There are sauces that enjoy universal acclaim with off-the-charts Tomatometer and audience scores—sauces like carbonara, vodka, and Marcella Hazan’s tomato-butter sugo. They’re the pasta equivalent of season four of The Wire, or My Beautiful Dark Twisted Fantasy: undisputed classics. At the other end of the spectrum are the under-appreciated sauces with smaller but passionate followings—you could call gricia and beans and greens the Sobotkas or 808s and Heartbreak of the pasta world. They may not be at the top of many peoples’ all-time favorite lists, but that doesn’t mean they’re not deserving of praise and respect. Pasta burro e alici definitely falls in this latter category.

The Basics of Pasta Burro e Alici

Think of this dish as Alfredo for anchovy lovers. There’s lots of unsalted butter, salty anchovies in place of Alfredo’s Parmesan cheese, and starchy cooking water cooked into a creamy glaze, perfect for coating long strands of al dente pasta. For the true ‘chovy heads—the ones who love being gifted stocking-stuffer tins of Cantabrian conservas—you can call it a day right there, and bask in unadulterated salty fish bliss. I like to add a hint of acidity to the dish with a squeeze of lemon juice and a pinch of finely grated zest. A showering of toasted breadcrumbs and chopped parsley lends the dish crunch and freshness to balance the richness of the butter and the savory punch of the anchovies.

I’ll tell you upfront: This pasta isn’t for everyone. To paraphrase Mitch Hedberg, “You can’t please all the people all the time… and last night, those people were at my dinner table.” To be fair, the only person I’m sharing meals with these days is my wife, but she made it abundantly clear early on in the recipe development process that burro e alici is not her jam. However, with some tinkering to the anchovy amounts in the recipe (I settled on a range to suit a sliding scale of tastes), I got this dish to a place that can appeal to both casual and die-hard fishy umami fans, and she admitted on the final test run that it had become a dish she’d eat again.
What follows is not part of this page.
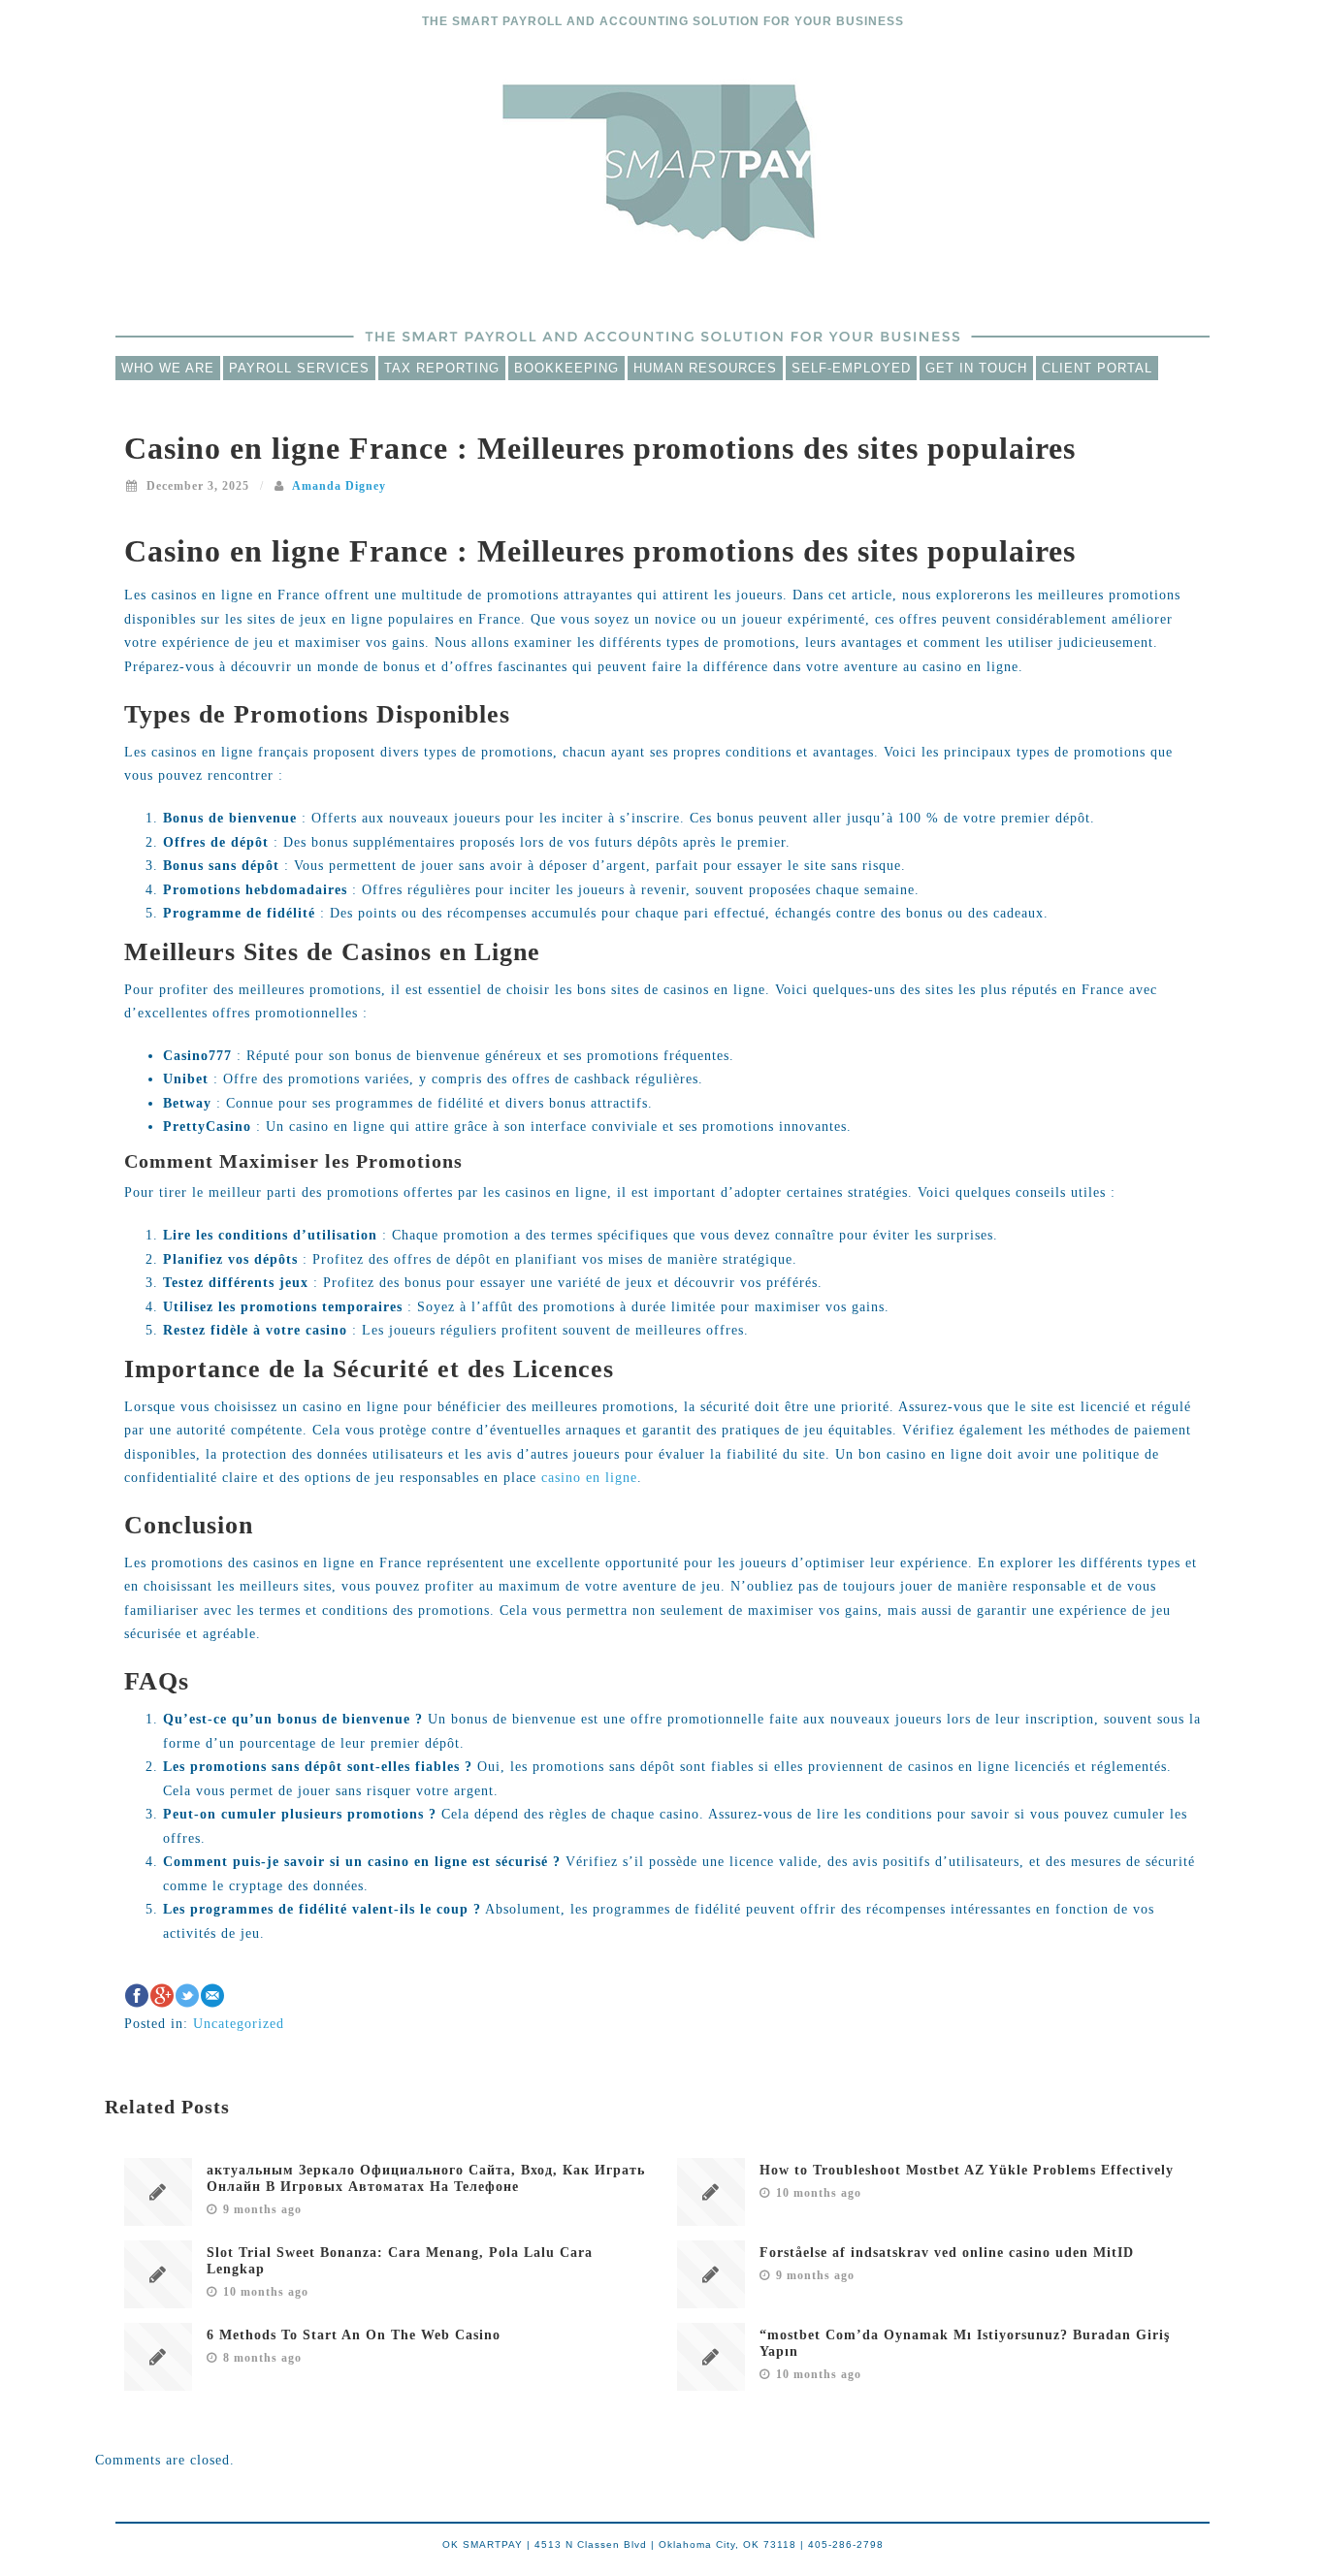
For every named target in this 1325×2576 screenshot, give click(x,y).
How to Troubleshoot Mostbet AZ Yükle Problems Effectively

How to Cook Pasta Burro e Alici

The cooking process itself is a breeze. Melt butter, dissolve anchovies in it, then cook pasta a little over halfway in a small amount of water to get that extra starchy good stuff. Build an emulsion with pasta cooking water and the anchovy-butter, then finish cooking the pasta in the sauce. To ensure that the sauce holds the perfect creamy emulsion, I save a couple tablespoons of butter to add off-heat at the very end of the cooking process, followed by the lemon zest and juice. The rich, savory sauce glazes each strand of pasta for a simple, delicious weeknight meal that doesn’t have to be a crowd-pleaser. But real ones know.